- **TASK INSTRUCTIONS**
Nothing in the data may change. Copy all of it exactly.

[LISTED ENTRIES Boundary: Start]

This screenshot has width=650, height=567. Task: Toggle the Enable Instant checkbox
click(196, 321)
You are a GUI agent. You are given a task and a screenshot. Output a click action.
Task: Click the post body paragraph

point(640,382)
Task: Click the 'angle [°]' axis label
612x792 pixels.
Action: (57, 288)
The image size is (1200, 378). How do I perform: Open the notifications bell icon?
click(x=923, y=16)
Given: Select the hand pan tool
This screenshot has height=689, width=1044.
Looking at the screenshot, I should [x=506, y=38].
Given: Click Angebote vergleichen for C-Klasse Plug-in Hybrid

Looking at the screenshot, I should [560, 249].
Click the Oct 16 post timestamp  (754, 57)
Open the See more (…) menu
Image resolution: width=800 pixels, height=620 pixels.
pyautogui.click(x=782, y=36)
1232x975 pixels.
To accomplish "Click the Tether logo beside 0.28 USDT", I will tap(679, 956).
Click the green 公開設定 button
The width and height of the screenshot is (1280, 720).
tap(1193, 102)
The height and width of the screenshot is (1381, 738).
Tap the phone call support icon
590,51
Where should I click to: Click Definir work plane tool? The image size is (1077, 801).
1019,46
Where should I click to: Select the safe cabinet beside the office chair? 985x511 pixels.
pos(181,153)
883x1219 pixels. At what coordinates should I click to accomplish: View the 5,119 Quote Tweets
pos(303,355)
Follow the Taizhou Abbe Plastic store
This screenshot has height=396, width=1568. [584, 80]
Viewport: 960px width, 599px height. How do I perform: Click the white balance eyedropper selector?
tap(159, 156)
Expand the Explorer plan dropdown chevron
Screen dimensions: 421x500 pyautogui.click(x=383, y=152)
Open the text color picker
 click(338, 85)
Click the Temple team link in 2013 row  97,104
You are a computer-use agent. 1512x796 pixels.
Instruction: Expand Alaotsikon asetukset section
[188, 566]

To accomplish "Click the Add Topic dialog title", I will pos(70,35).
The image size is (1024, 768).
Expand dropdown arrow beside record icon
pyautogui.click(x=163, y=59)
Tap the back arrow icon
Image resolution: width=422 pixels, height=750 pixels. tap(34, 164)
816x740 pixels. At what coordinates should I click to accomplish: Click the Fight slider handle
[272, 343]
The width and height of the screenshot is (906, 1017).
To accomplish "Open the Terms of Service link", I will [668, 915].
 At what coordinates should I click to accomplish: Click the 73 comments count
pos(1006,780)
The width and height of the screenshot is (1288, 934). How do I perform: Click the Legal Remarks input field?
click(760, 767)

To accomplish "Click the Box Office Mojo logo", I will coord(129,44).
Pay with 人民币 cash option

[LISTED ENTRIES Boundary: End]

- **WRITTEN SOLUTION**
This screenshot has width=650, height=567. Task: Toggle the Enable Instant checkbox
click(196, 321)
You are a GUI agent. You are given a task and a screenshot. Output a click action.
Task: Click the post body paragraph

point(640,382)
Task: Click the 'angle [°]' axis label
612x792 pixels.
Action: (57, 288)
The image size is (1200, 378). How do I perform: Open the notifications bell icon?
click(x=923, y=16)
Given: Select the hand pan tool
This screenshot has height=689, width=1044.
Looking at the screenshot, I should [x=506, y=38].
Given: Click Angebote vergleichen for C-Klasse Plug-in Hybrid

Looking at the screenshot, I should [560, 249].
Click the Oct 16 post timestamp  (754, 57)
Open the See more (…) menu
Image resolution: width=800 pixels, height=620 pixels.
pyautogui.click(x=782, y=36)
1232x975 pixels.
To accomplish "Click the Tether logo beside 0.28 USDT", I will tap(679, 956).
Click the green 公開設定 button
The width and height of the screenshot is (1280, 720).
tap(1193, 102)
The height and width of the screenshot is (1381, 738).
Tap the phone call support icon
590,51
Where should I click to: Click Definir work plane tool? The image size is (1077, 801).
1019,46
Where should I click to: Select the safe cabinet beside the office chair? 985x511 pixels.
pos(181,153)
883x1219 pixels. At what coordinates should I click to accomplish: View the 5,119 Quote Tweets
pos(303,355)
Follow the Taizhou Abbe Plastic store
This screenshot has height=396, width=1568. [584, 80]
Viewport: 960px width, 599px height. How do I perform: Click the white balance eyedropper selector?
tap(159, 156)
Expand the Explorer plan dropdown chevron
Screen dimensions: 421x500 pyautogui.click(x=383, y=152)
Open the text color picker
 click(338, 85)
Click the Temple team link in 2013 row  97,104
You are a computer-use agent. 1512x796 pixels.
Instruction: Expand Alaotsikon asetukset section
[188, 566]

To accomplish "Click the Add Topic dialog title", I will pos(70,35).
The image size is (1024, 768).
Expand dropdown arrow beside record icon
pyautogui.click(x=163, y=59)
Tap the back arrow icon
Image resolution: width=422 pixels, height=750 pixels. tap(34, 164)
816x740 pixels. At what coordinates should I click to accomplish: Click the Fight slider handle
[272, 343]
The width and height of the screenshot is (906, 1017).
To accomplish "Open the Terms of Service link", I will [668, 915].
 At what coordinates should I click to accomplish: Click the 73 comments count
pos(1006,780)
The width and height of the screenshot is (1288, 934). How do I perform: Click the Legal Remarks input field?
click(760, 767)

To accomplish "Click the Box Office Mojo logo", I will coord(129,44).
Pay with 人民币 cash option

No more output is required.